▶ [Set task] Rewrite everything from the line containing "866x720 pixels. At" down to the end of the material, swapping "checkbox" for "box" and leaving all else unchanged. Leave the pictures out of your answer.

▶ [Exercise data]
-- BEGIN --

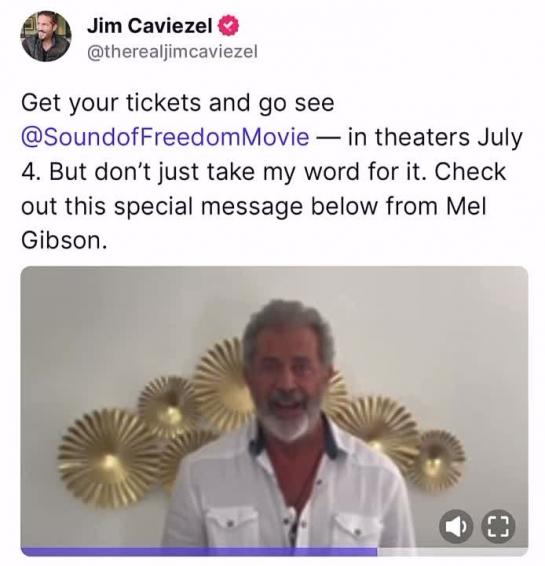The image size is (545, 566).
Task: Mute the video with the speaker icon
Action: pyautogui.click(x=456, y=527)
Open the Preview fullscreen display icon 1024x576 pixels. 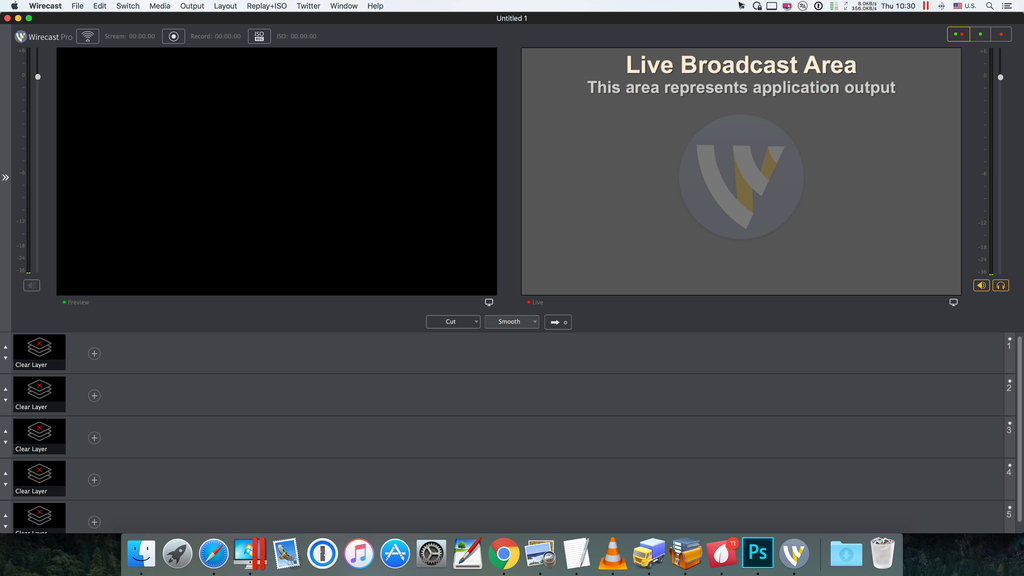489,301
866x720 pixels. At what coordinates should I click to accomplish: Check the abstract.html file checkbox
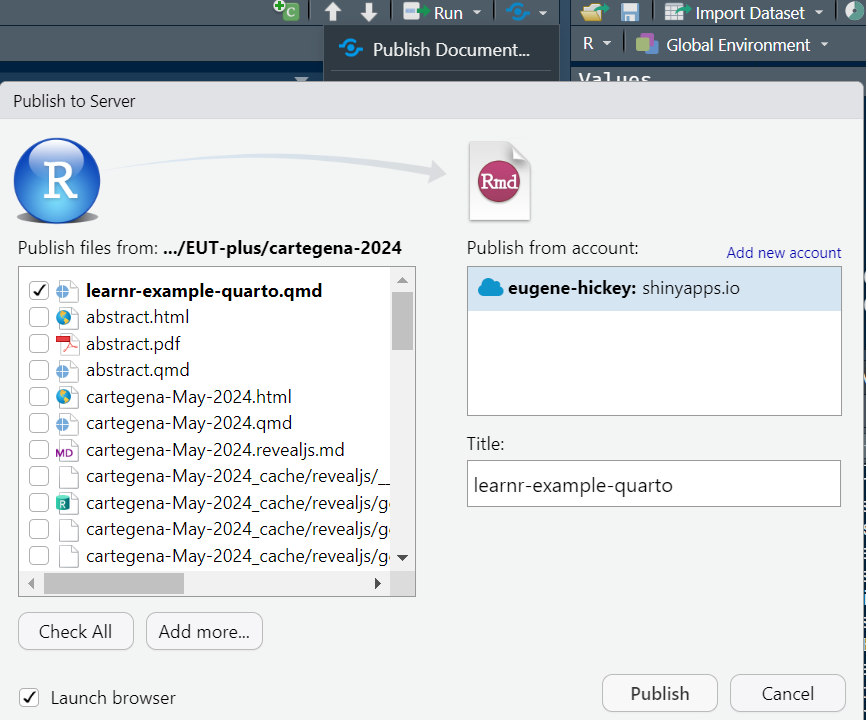[39, 317]
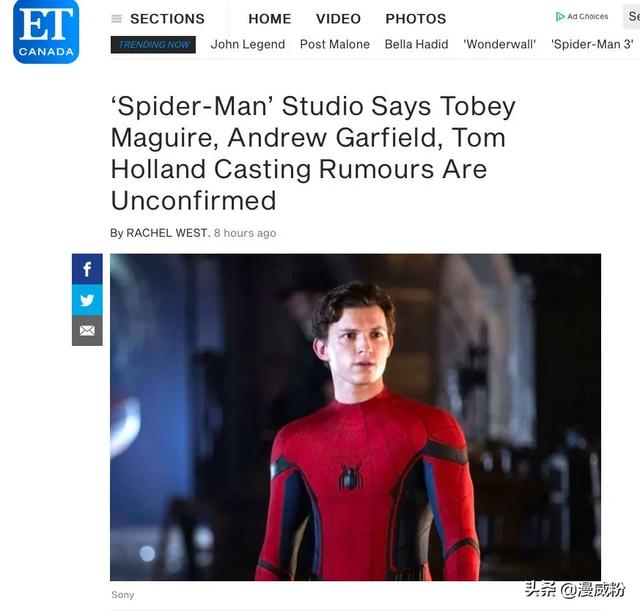Go to the HOME page

(x=270, y=19)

-- END --

▶ [Correct response]
866x720 pixels. At what coordinates should I click to accomplish: Check the abstract.html file box
[39, 317]
Go to the HOME page

(x=270, y=19)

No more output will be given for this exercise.